二宮尊徳と言えば薪を背中に背負い読書をしている銅像を重い浮かべる。毎週偉人の記事を記すにあたり誰に白羽の矢を立てようかと思いを巡らすのであるが、今回は二宮尊徳こと二宮金次郎にしたのである。なぜなら前回のエイブラハム・リンカーンは読書を原点に自らの道を切り開いた。では日本にはその様な人物は?と思い立ったのが彼であった。

二宮尊徳は1787年神奈川県小田原市栢山の中流農家の長男として誕生。父利右衛門は農家の出身でありながら教養があり息子にも本を与えていた。
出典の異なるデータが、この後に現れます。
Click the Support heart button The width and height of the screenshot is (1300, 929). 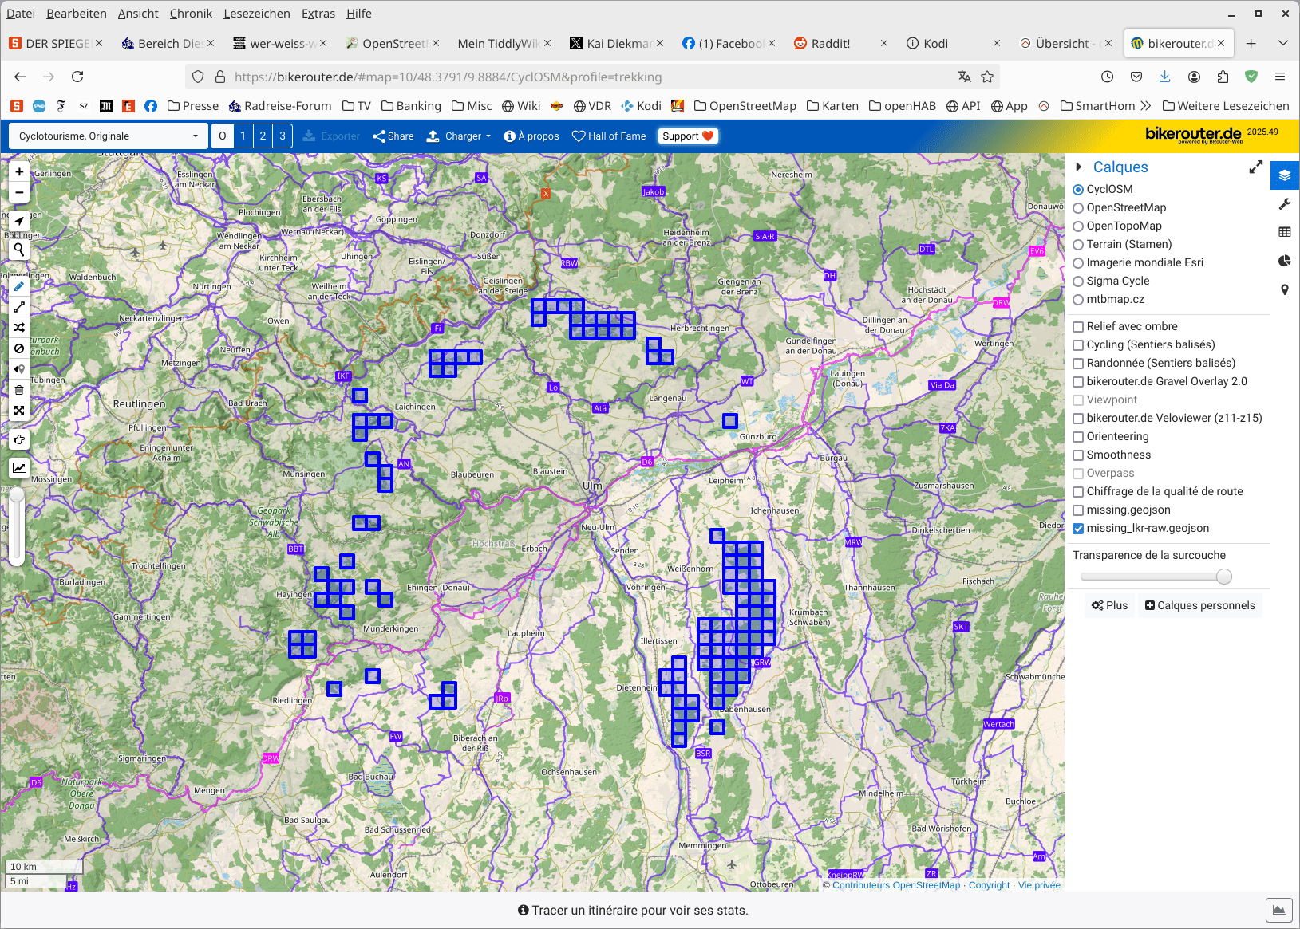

しかし農民としては裕福な暮らしであったが奉仕の精神が強い父は徐々に財を潰してしまうと同時に体も壊してしまった。

尊徳12歳の頃、村の川が氾濫し総出で土手を作ることになり父の代わりに参加した。しかし尊徳は年端もいかない子供である。一人前の働きができず心苦しく感じた彼は、帰宅後数人分のわらじを編み翌日そのわらじを配ったのである。尊徳の非凡な点は自らの不足を補うためにどう行動するかを考える賢い知恵を持ち合わせていたことである。同時に土手が二度と決壊しないように小さな苗木を200本植え、木の根がはることで地固めをする本で得た知識を実行したのである。

尊徳14歳の頃に父、16歳で母が亡くなり幼い弟2人を母方に預け、尊徳自身は父方の祖父方に身を寄せ、昼間は伯父の手伝いをして過ごす。しかし勉学への思いは断つことができず夜に油の灯りで読書する。しかし伯父は農民に学問は不要だと厳しく叱責した。そこで尊徳は夜の勉学を伯父に咎められないように拾った菜種を荒地に蒔き育て、それを油屋に引き渡す代わりに燈明油をもらい夜勉学に励んだのである。
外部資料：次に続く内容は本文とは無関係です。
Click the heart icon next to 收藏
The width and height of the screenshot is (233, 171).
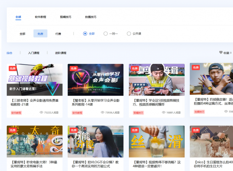click(x=221, y=53)
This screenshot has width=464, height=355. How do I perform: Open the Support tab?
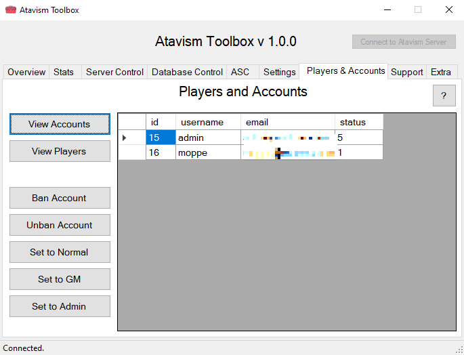[x=406, y=72]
尊徳はこのように努力を続け25歳で武家の子供の家庭教師に抜擢された。その武家屋敷の女中にお金を貸して欲しいと頼まれたものの、その貧しさからお金を返してもらう当てがないと判断し、その女中に料理をする時の薪を減らす方法を教え余った薪を尊徳がもらい売って返済分としたのである。その人物の持つ力や役割をどう活かすかを常に考えていたのである。このことがきっかけで尊徳はお金に困る人々を助けるようになり、その噂が広まりやがて農村復興の話が舞い込んだのである。。

農地改革のみならず、天保の大飢饉で作物がとれず苦しんでいる村人の年貢を少なくする方法を計算し、藩主に掛け合い財政再建を実施した。その取組の中で農民や村人のやる気を起こさせるために賞金を出したり、人材を適材適所で活かし全国の600もの村を復興させたのである。

薪を背負っただけの人物として歴史の片隅に埋もれさせるのは勿体無い人物である。尊徳が子供の頃から読んでいた書物の中に『孟子』がある。その中に「至誠にして動かざる者は未だこれ有らざるなり」があり、真心を持って対処することを重要視したのである。

前回のリンカーンも尊徳も書物を読むという環境が如何に重要であり、その知識と自分人身が生み出す知恵によって行動するということが結びついたとき大きな作用が生まれ、そして人としての道徳が加われば推譲になったのである。二人に共通することは手探りで物事に挑んだのではなく、日々の小さな知識に知恵が積み重なり緻密な計算や判断力と大胆な決断力が物事を成し遂げる方向へ進んだと考える。いろいろなことを知るという読書はやはり身を助けるものだと痛感するのである。